## THE PROBLEM
Your task is to copy the lines of the data below from the line holding "société (473, 1811)" through the line holding "policija (18, 2315)", inclusive, exactly and with nothing added.

## DATA
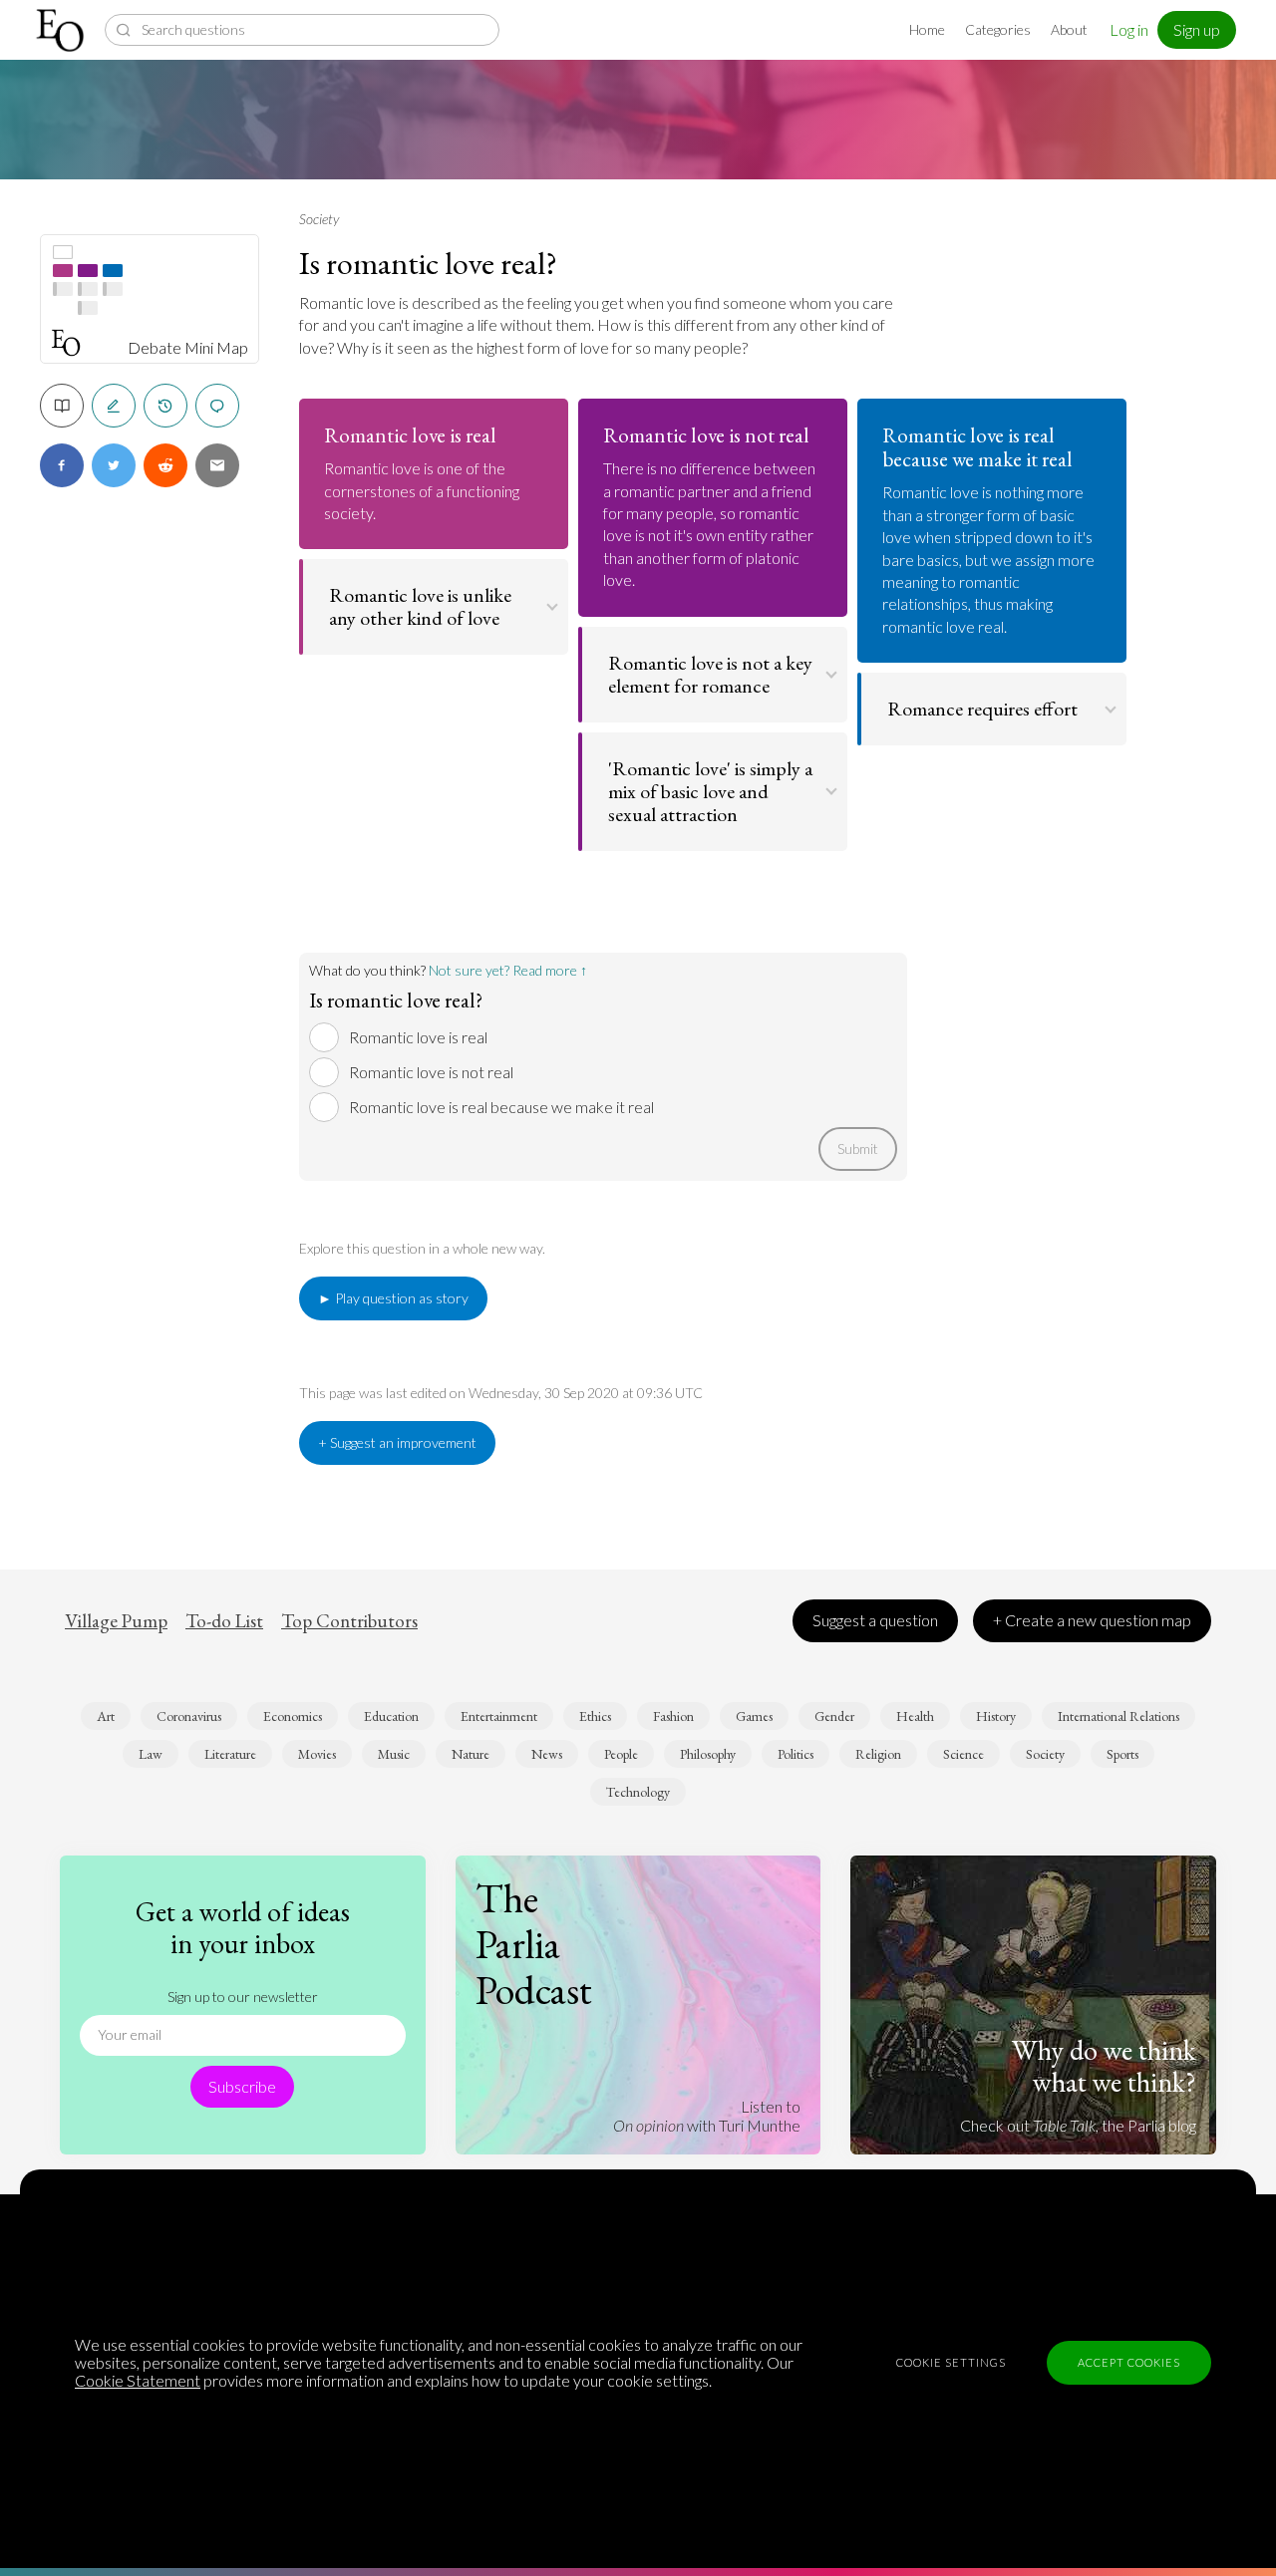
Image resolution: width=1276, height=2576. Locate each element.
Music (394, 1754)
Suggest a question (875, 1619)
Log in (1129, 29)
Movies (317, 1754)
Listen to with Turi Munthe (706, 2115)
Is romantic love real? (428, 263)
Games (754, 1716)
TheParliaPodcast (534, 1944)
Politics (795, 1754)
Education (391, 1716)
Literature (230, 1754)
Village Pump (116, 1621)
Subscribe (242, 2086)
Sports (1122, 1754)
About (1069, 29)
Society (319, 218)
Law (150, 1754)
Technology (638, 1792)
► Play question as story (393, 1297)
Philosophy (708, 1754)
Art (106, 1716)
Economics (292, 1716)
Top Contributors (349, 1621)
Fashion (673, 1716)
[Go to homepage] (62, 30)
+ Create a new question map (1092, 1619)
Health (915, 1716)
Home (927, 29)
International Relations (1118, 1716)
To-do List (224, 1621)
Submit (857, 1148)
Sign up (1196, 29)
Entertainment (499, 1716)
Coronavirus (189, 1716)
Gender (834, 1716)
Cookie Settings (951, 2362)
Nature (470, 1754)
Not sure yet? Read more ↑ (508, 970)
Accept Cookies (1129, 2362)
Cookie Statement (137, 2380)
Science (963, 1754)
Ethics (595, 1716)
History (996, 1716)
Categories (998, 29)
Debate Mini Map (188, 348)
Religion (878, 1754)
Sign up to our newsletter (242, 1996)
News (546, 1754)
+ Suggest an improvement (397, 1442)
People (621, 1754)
--
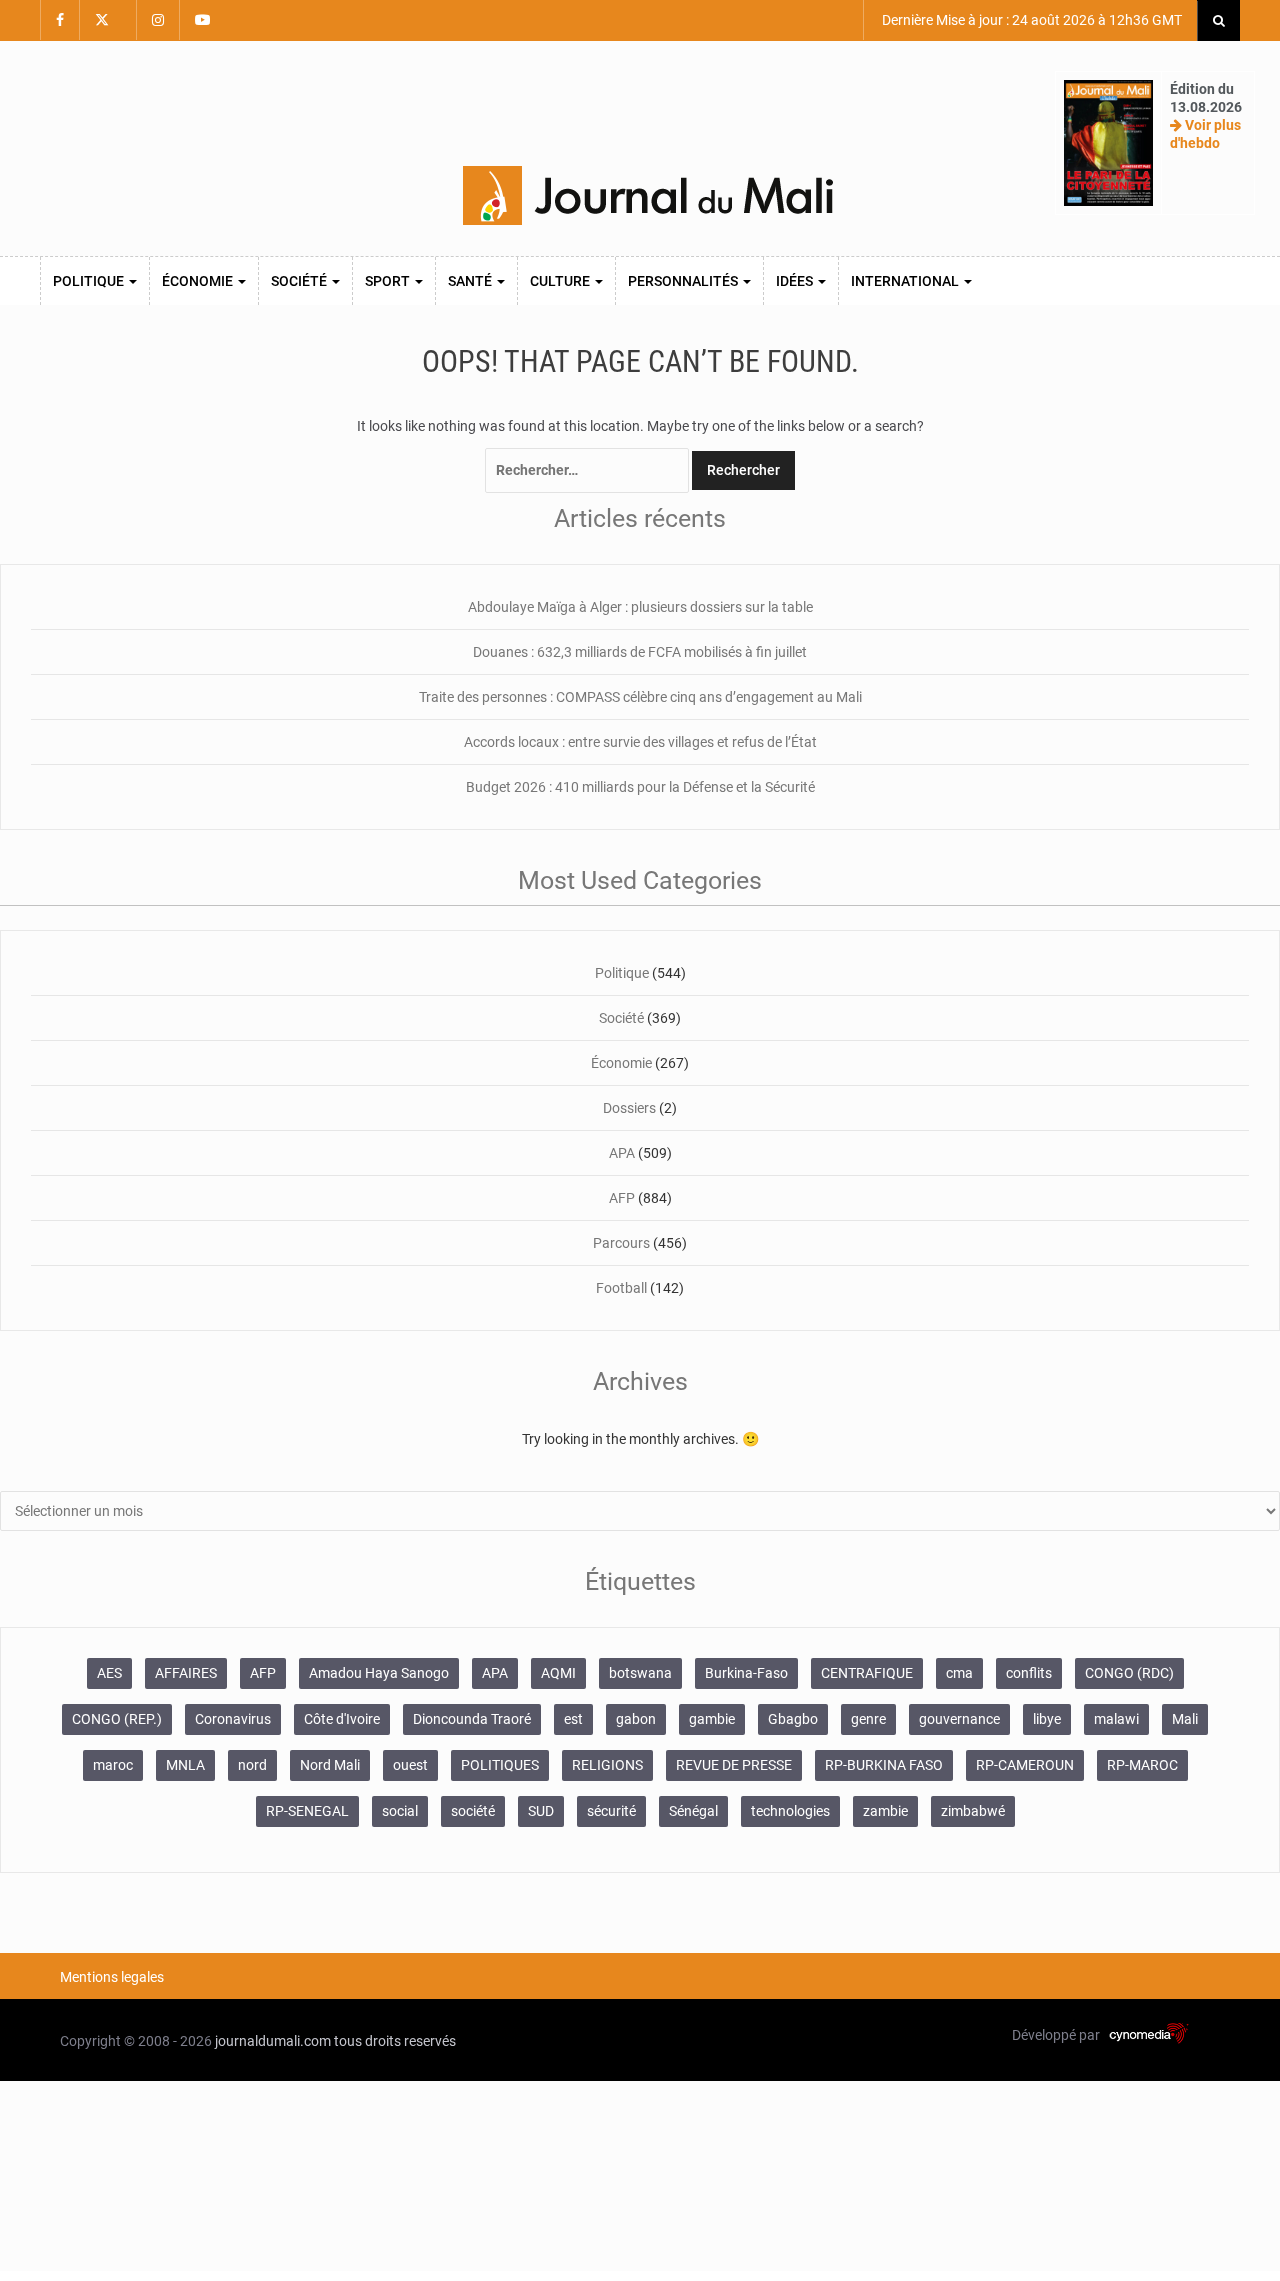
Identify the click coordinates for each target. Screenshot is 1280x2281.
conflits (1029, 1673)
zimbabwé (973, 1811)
---
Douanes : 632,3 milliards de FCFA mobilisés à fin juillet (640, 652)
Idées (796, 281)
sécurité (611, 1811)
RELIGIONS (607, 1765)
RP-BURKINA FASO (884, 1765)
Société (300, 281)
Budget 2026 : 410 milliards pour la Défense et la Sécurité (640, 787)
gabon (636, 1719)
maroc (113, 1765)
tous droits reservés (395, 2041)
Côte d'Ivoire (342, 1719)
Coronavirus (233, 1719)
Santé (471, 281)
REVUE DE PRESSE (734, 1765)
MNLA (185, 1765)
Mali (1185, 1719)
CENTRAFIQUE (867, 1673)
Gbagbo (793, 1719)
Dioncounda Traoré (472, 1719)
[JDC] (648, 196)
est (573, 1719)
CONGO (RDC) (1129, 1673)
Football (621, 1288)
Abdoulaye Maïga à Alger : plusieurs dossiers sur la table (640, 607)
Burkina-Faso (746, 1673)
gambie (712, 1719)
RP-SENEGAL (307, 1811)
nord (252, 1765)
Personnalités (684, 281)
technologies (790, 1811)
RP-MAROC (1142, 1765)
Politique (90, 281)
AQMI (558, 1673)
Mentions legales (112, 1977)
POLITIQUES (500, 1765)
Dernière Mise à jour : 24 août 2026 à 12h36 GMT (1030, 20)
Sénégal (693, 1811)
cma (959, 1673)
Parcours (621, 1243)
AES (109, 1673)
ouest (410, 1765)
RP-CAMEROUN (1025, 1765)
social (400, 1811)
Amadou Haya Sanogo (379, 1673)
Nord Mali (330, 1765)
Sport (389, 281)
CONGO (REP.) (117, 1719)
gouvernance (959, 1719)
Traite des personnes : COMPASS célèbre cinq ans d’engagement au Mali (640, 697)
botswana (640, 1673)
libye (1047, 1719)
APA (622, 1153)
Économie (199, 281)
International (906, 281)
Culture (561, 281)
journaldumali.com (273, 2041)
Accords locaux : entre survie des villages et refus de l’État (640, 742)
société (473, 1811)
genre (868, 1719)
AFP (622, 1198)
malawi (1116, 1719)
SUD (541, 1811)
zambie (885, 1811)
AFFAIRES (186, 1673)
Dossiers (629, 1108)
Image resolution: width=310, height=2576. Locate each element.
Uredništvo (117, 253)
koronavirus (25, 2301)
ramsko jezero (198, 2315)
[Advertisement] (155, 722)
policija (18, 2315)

## PROBLEM SOLUTION
société (473, 1811)
genre (868, 1719)
AFP (622, 1198)
malawi (1116, 1719)
SUD (541, 1811)
zambie (885, 1811)
AFFAIRES (186, 1673)
Dossiers (629, 1108)
Image resolution: width=310, height=2576. Locate each element.
Uredništvo (117, 253)
koronavirus (25, 2301)
ramsko jezero (198, 2315)
[Advertisement] (155, 722)
policija (18, 2315)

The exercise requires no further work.